Why skepticism is warranted — When a model is legitimately this good, you hear about it in your network before the press release. That hasn’t happened yet. DeepSeek has been putting out real research—their 2023 work on sparse attention and sampling policies is genuinely innovative. But “GPT-4.5 level” is a marketing claim until people who actually use these models for production work start confirming it.
That said, DeepSeek’s approach is worth studying. They experiment with foundational changes to model architecture—different attention mechanisms, different sampling strategies, different inference patterns. That’s the kind of research that moves the field forward rather than just throwing more compute at scaling laws.
The propaganda angle — Emma in chat raised a fascinating point: CrowdStrike research found DeepSeek code quality varies dramatically based on who’s asking. If you identify as an adversary or Islamic State, you get buggy code. If you’re CCP-aligned, you get working code. This isn’t surprising—DeepSeek is funded by the Chinese government, trained on Chinese internet data, and operates under Chinese regulatory requirements. Every model encodes the biases and interests of its creators. State-controlled models just make those biases more explicit.

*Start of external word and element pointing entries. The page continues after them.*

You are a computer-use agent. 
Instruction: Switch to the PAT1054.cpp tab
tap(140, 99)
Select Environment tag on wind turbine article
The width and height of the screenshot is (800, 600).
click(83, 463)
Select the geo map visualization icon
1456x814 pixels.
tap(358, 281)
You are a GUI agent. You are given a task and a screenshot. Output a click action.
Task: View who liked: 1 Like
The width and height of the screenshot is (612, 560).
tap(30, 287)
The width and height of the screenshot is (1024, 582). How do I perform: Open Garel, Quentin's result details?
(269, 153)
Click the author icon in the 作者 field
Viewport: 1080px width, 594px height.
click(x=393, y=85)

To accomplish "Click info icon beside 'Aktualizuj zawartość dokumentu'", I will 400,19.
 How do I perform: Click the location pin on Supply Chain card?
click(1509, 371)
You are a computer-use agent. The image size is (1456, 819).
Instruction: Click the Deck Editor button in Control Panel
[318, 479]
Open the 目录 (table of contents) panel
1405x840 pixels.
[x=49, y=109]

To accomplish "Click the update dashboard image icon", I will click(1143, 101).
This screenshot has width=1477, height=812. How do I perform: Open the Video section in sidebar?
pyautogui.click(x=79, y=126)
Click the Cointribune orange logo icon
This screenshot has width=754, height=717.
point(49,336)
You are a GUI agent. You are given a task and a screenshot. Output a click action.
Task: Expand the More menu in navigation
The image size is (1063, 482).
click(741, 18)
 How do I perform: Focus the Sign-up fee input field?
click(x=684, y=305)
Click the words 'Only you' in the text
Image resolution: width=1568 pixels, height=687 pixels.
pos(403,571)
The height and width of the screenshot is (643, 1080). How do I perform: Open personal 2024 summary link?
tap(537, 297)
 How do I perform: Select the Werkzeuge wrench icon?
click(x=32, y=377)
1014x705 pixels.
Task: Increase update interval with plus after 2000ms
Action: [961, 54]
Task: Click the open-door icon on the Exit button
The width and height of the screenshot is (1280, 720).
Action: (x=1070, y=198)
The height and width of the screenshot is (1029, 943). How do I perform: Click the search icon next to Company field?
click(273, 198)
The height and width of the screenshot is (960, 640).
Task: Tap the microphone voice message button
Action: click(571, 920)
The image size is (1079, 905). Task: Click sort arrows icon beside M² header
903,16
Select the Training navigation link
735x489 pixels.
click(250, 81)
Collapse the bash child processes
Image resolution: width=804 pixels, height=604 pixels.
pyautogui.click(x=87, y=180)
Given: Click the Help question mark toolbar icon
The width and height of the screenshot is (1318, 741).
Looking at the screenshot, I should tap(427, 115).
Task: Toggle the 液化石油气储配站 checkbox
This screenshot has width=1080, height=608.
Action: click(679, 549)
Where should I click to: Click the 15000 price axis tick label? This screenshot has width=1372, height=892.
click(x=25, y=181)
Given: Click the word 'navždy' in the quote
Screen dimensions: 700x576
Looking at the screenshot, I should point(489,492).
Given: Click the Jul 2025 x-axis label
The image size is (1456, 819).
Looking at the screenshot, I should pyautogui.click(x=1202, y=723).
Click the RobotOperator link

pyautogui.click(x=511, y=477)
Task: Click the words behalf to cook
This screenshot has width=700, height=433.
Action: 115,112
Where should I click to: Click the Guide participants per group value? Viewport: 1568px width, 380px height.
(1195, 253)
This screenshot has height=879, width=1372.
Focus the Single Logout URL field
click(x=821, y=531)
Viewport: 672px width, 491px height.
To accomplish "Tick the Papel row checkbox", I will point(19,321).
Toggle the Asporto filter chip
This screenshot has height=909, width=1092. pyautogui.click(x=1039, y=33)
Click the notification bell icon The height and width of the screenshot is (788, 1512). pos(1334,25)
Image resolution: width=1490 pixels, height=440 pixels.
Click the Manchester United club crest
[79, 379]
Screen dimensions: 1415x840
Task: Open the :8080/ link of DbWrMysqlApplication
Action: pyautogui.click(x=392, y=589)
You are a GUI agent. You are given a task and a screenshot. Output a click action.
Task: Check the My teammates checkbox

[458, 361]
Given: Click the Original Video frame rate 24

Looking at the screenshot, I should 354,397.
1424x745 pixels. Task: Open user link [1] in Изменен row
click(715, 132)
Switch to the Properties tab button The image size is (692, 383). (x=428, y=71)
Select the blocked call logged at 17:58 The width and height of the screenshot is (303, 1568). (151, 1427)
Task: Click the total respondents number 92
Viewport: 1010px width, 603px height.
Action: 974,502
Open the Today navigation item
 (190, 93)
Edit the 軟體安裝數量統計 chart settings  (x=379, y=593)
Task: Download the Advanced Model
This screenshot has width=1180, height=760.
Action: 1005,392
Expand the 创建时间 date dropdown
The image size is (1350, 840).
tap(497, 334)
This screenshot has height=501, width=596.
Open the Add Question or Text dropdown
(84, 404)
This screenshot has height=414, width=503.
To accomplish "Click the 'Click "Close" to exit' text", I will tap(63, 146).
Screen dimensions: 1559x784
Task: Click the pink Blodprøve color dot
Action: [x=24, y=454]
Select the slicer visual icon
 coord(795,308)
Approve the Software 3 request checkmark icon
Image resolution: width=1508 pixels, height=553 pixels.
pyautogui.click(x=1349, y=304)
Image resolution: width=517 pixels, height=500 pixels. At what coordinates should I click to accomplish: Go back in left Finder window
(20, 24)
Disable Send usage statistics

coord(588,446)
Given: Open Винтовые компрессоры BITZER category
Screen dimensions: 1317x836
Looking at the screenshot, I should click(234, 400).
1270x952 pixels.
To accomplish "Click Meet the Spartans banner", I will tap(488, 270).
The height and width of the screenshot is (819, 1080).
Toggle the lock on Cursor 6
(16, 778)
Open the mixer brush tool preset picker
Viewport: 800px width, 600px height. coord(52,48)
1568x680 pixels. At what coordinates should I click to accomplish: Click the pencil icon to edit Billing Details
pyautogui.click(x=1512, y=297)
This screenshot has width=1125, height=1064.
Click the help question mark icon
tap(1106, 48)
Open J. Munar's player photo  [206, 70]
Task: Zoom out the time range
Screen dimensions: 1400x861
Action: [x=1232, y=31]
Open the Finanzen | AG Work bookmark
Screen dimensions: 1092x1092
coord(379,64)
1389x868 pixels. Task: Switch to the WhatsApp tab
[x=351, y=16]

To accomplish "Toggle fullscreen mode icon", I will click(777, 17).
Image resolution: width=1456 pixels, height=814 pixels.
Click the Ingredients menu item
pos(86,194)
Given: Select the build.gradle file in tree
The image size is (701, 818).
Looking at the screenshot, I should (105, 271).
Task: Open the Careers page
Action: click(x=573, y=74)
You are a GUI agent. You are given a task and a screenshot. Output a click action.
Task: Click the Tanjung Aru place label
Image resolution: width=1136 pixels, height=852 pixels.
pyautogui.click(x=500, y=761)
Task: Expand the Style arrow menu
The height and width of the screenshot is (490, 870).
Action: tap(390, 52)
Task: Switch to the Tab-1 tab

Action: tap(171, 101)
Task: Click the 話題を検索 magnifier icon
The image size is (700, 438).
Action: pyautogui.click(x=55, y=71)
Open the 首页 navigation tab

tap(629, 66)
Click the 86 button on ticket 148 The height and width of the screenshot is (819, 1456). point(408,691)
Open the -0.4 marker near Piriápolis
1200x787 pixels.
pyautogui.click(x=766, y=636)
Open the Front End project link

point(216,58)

The bigger question: as models become infrastructure, whose values get encoded? American models will encode American biases. Chinese models will encode Chinese biases. The alignment tax isn’t just about safety—it’s about whose worldview becomes the default.
Insight — DeepSeek’s architectural innovations are real. Their performance claims require verification. Their political alignment is unavoidable. All three things can be true simultaneously.
3. Google Cuts Rate Limits, Expands Gemini
The Event — Google expanded Gemini 2 Pro and Nano Banana availability while reducing API rate limits for paid tiers from 1000 to 300 requests per minute (allegedly). The stated goal: serve more users. The actual effect: screwing over paying customers to subsidize free-tier growth.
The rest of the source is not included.